**EXERCISE REQUIREMENTS**:
1. Rewrite the news item on the Irons ethics case between "PROVIDENCE, R.I. (AP)" and "state Senate president.", inclusive, substituting "June 10" for "May 13".
2. In the news item on the Irons ethics case, who threw out the ethics complaint last fall?
3. Extend the news item on the ethics case of former Rhode Island Senate president William V. Irons past its final sentence.

**TEXT EXCERPT**:
PROVIDENCE, R.I. (AP) -- The Rhode Island Supreme Court has set a date of May 13 for hearing arguments in the dismissed ethics case of a former state Senate president.
William V. Irons (right) was accused by Operation Clean Government, a government watchdog group, of a conflict of interest by working to defeat bills affecting pharmacies while earning commissions as a broker for a CVS employee health insurance policy.
But Superior Court Judge Francis Darigan threw out the ethics complaint last fall, saying the state Constitution protected lawmakers from being prosecuted for their votes.
The Ethics Commission appealed Darigan's decision to the Supreme Court.
Katherine D'Arezzo, a commission prosecutor, said the court will hear the case on May 13. The commission plans to file court papers next month.
Irons, an insurance salesman from East Providence, abruptly resigned Dec. 31, 2003, after two decades in the Senate. He had opposed pharmacy-choice legislation that pharmacy giant CVS, a company to which Irons had sold insurance, also opposed.

**DATA TO EXAMINE**:

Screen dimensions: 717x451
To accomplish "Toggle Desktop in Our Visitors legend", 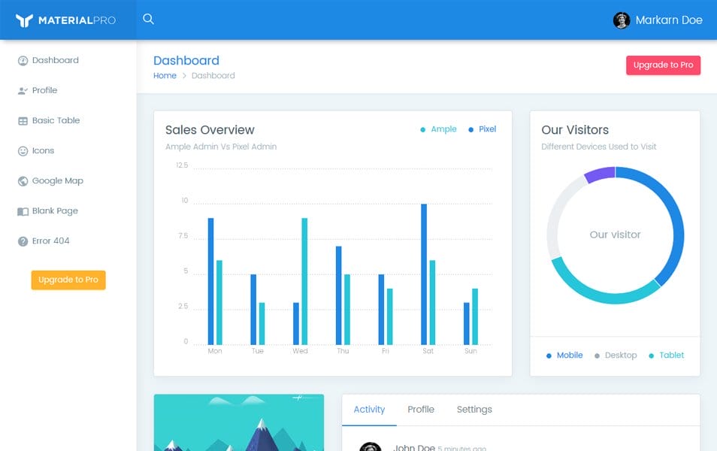I will (618, 355).
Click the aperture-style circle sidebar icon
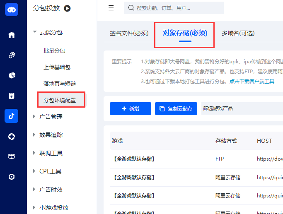 [12, 136]
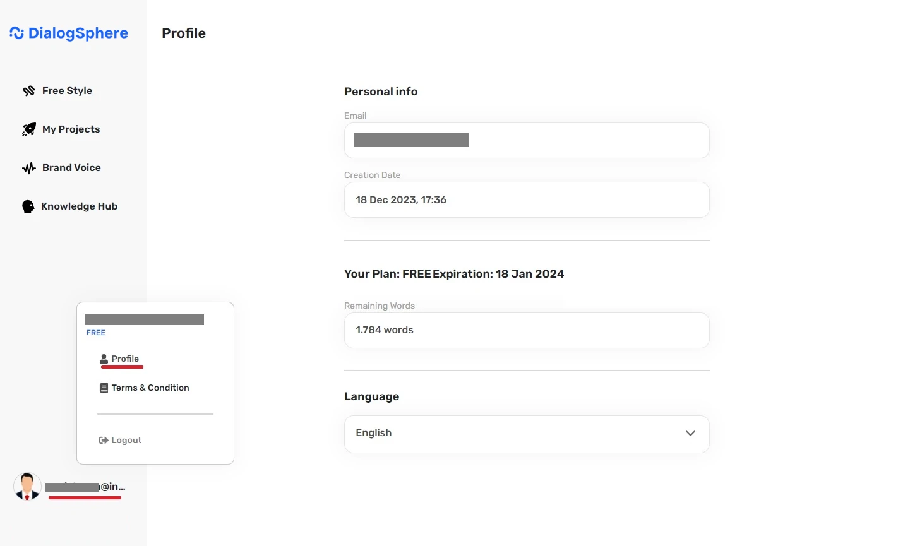Click the Terms & Condition book icon
The width and height of the screenshot is (898, 546).
point(104,388)
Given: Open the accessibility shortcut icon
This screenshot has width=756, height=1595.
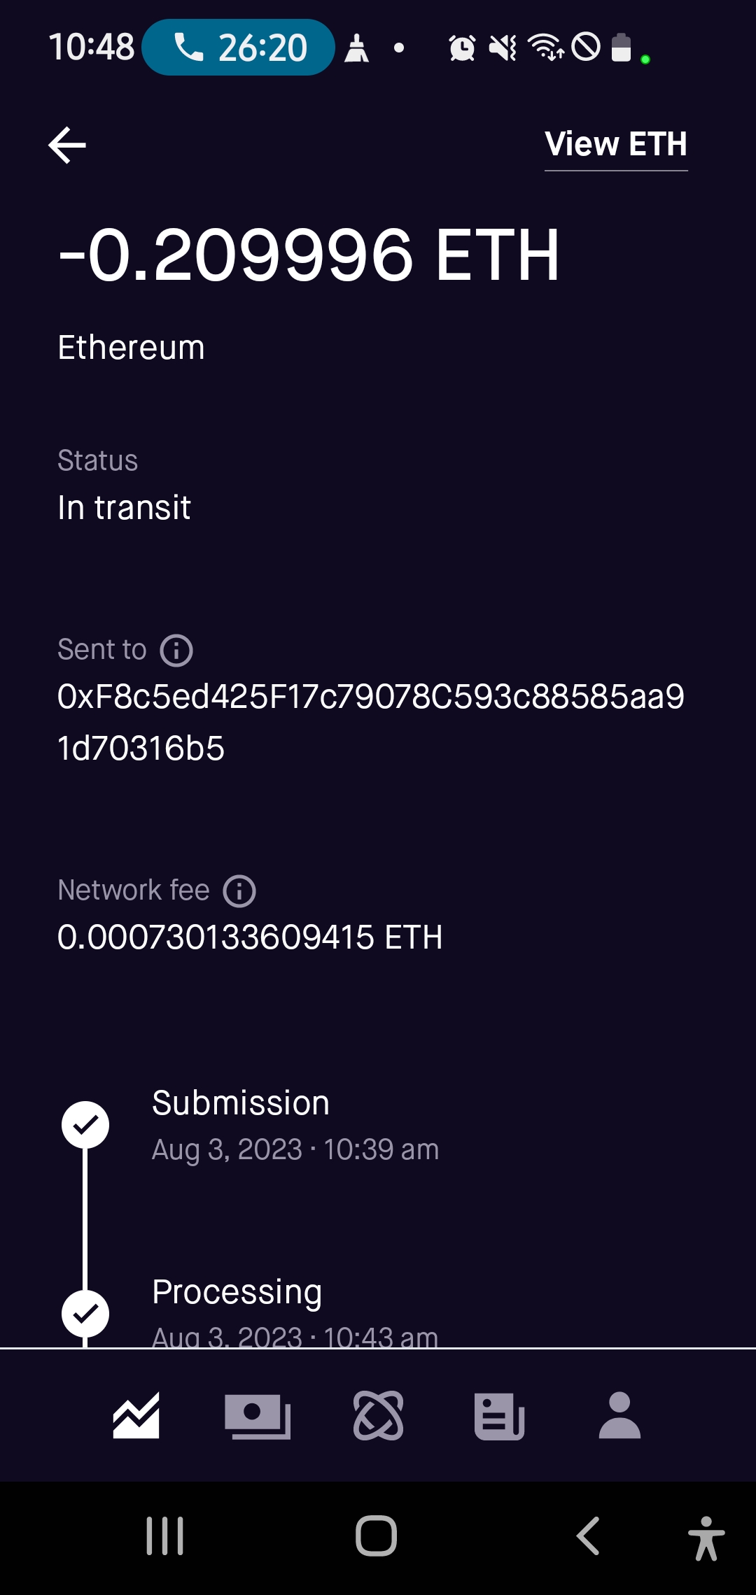Looking at the screenshot, I should coord(706,1538).
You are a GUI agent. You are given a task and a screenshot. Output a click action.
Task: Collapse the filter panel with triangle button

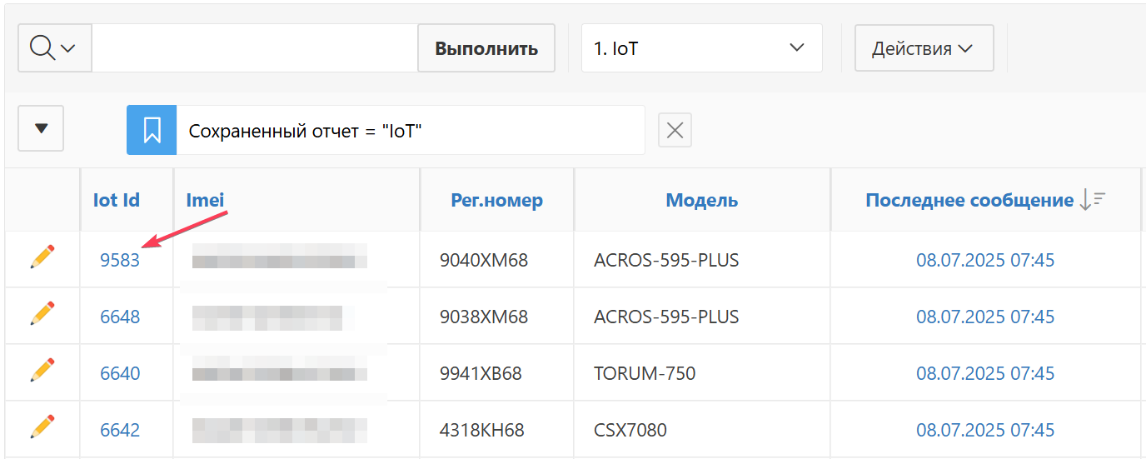41,128
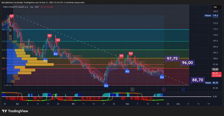Viewport: 224px width, 116px height.
Task: Click the Sell signal just above 97,75 label
Action: pos(131,53)
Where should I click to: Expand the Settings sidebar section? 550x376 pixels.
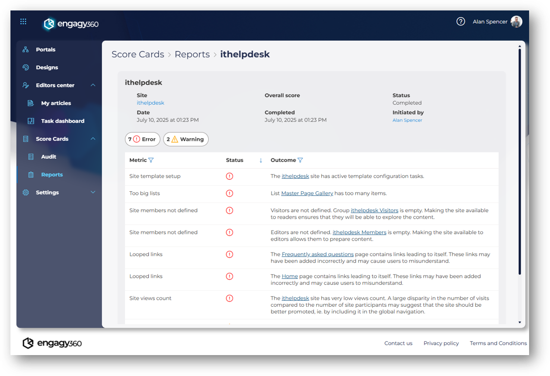point(93,192)

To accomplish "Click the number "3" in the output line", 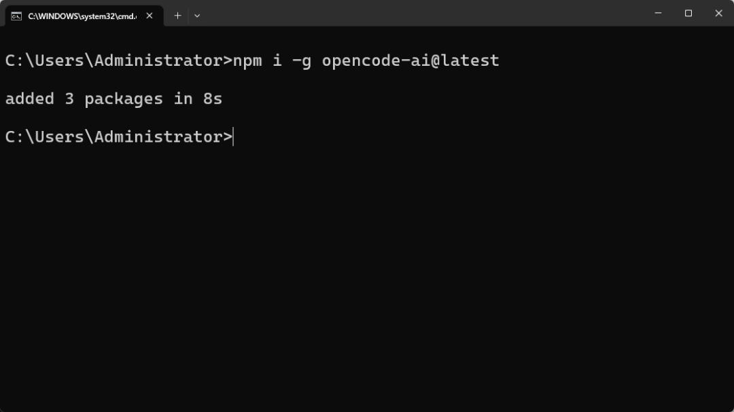I will (x=69, y=98).
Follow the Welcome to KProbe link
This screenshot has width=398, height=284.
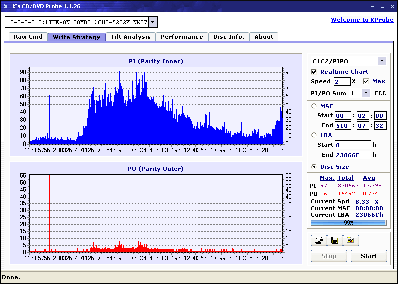(x=362, y=20)
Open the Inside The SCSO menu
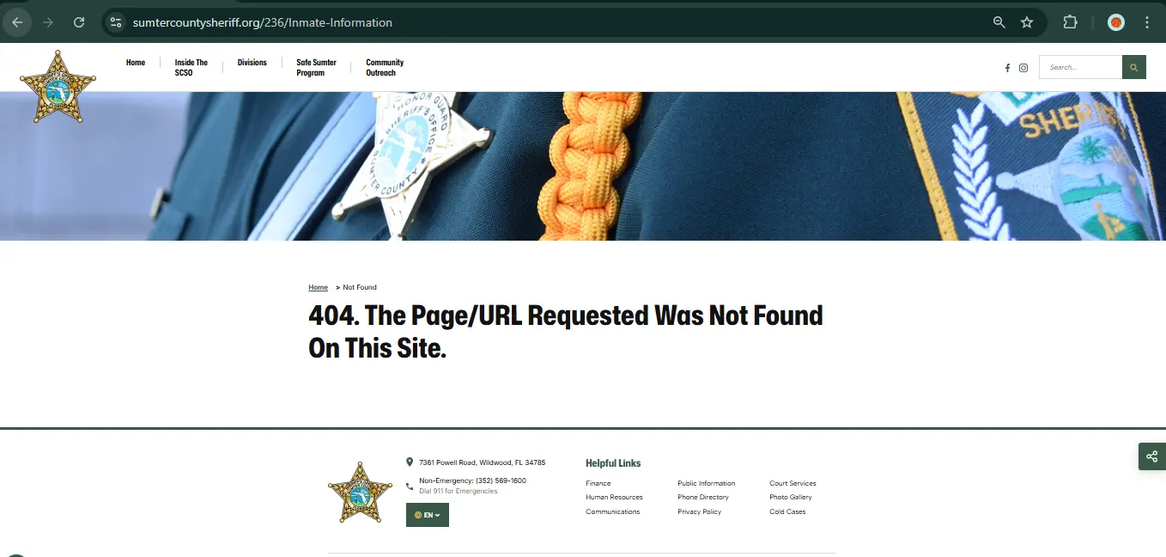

**ANSWER LIST**:
1.
PROVIDENCE, R.I. (AP) -- The Rhode Island Supreme Court has set a date of June 10 for hearing arguments in the dismissed ethics case of a former state Senate president.

2. Superior Court Judge Francis Darigan.

3.
The Journal later disclosed that Irons, while chairman of the Senate committee that handled health care, had collected hundreds of thousands of dollars in commissions since 1997 on a Blue Cross policy covering CVS workers in Rhode Island.
The Ethics Commission found probable cause to believe that Irons broke the code of ethics by using his public office to financially benefit his business associate, CVS. The next step would ordinarily have been a trial-like hearing before the commission. Irons, however, went to court in a successful attempt to block the commission prosecution.
-- With staff reports
An earlier version of this posting incorrectly identified the group that filed the ethics complaint against William V. Irons.